WORK REQUEST -
Report each line of the data that has "computer" somewhere in it.

MATERIAL PROVIDED -
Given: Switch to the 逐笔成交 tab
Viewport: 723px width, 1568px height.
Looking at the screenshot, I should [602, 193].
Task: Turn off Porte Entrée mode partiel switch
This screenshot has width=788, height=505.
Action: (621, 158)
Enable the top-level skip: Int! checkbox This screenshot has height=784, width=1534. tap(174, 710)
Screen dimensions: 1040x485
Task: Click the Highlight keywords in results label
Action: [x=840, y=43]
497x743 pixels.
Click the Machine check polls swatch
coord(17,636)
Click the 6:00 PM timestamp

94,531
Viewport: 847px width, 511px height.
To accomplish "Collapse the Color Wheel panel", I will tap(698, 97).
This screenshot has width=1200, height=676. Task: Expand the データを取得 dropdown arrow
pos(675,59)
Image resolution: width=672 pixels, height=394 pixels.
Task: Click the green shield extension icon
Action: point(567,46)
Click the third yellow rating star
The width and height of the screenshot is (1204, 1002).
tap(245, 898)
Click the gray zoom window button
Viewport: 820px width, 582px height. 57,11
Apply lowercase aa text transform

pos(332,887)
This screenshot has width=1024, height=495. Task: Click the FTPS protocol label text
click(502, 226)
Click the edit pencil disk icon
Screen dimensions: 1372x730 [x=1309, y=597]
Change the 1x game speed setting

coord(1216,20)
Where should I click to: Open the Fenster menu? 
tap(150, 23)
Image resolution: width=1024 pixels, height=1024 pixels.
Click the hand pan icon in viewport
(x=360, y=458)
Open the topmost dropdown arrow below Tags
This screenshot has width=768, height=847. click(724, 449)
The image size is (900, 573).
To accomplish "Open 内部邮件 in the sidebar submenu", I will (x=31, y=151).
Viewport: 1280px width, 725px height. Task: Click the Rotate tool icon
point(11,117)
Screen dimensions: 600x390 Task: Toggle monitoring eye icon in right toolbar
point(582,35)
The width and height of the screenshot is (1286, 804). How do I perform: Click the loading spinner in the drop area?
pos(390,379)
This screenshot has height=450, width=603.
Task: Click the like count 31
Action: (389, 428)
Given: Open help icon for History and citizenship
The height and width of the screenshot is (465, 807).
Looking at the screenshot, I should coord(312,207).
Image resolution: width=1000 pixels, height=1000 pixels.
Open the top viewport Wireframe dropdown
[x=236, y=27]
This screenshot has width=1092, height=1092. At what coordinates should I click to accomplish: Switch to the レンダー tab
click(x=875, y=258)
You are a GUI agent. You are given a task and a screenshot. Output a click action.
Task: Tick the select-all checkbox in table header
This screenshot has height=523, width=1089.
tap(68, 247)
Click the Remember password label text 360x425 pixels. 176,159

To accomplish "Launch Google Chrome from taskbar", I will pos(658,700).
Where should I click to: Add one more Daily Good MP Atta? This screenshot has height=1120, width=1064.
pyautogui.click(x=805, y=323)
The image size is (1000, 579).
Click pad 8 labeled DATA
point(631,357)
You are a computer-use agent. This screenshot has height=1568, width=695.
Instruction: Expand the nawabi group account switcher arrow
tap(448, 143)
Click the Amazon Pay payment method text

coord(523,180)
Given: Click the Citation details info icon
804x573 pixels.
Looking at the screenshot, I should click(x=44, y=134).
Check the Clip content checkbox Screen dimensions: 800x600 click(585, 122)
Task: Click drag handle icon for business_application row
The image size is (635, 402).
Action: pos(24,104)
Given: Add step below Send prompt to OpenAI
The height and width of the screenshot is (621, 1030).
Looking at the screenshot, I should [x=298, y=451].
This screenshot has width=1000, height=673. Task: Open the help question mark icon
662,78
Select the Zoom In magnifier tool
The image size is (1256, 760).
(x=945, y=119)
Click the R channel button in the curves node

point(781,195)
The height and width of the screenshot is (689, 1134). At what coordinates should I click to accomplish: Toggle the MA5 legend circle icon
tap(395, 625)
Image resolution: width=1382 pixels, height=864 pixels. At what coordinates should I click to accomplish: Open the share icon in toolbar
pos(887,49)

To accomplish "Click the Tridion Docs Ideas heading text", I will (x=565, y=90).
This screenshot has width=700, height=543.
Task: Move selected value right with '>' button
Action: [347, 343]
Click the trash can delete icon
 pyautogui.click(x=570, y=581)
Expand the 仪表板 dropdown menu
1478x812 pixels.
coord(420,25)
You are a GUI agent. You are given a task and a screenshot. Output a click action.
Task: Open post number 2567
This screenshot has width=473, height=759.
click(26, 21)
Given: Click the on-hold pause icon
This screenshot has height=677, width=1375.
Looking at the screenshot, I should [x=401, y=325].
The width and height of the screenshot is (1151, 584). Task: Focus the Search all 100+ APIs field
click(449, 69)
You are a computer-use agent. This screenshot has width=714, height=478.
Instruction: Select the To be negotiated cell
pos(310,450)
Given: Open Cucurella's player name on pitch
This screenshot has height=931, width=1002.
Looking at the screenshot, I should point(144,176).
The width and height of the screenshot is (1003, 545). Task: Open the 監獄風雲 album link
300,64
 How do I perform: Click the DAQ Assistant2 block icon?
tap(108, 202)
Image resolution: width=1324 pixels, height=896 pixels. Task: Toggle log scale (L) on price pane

RESULT -
You are a computer-use agent. This screenshot has height=1568, width=695.
You are a computer-use agent. This screenshot has width=714, height=478.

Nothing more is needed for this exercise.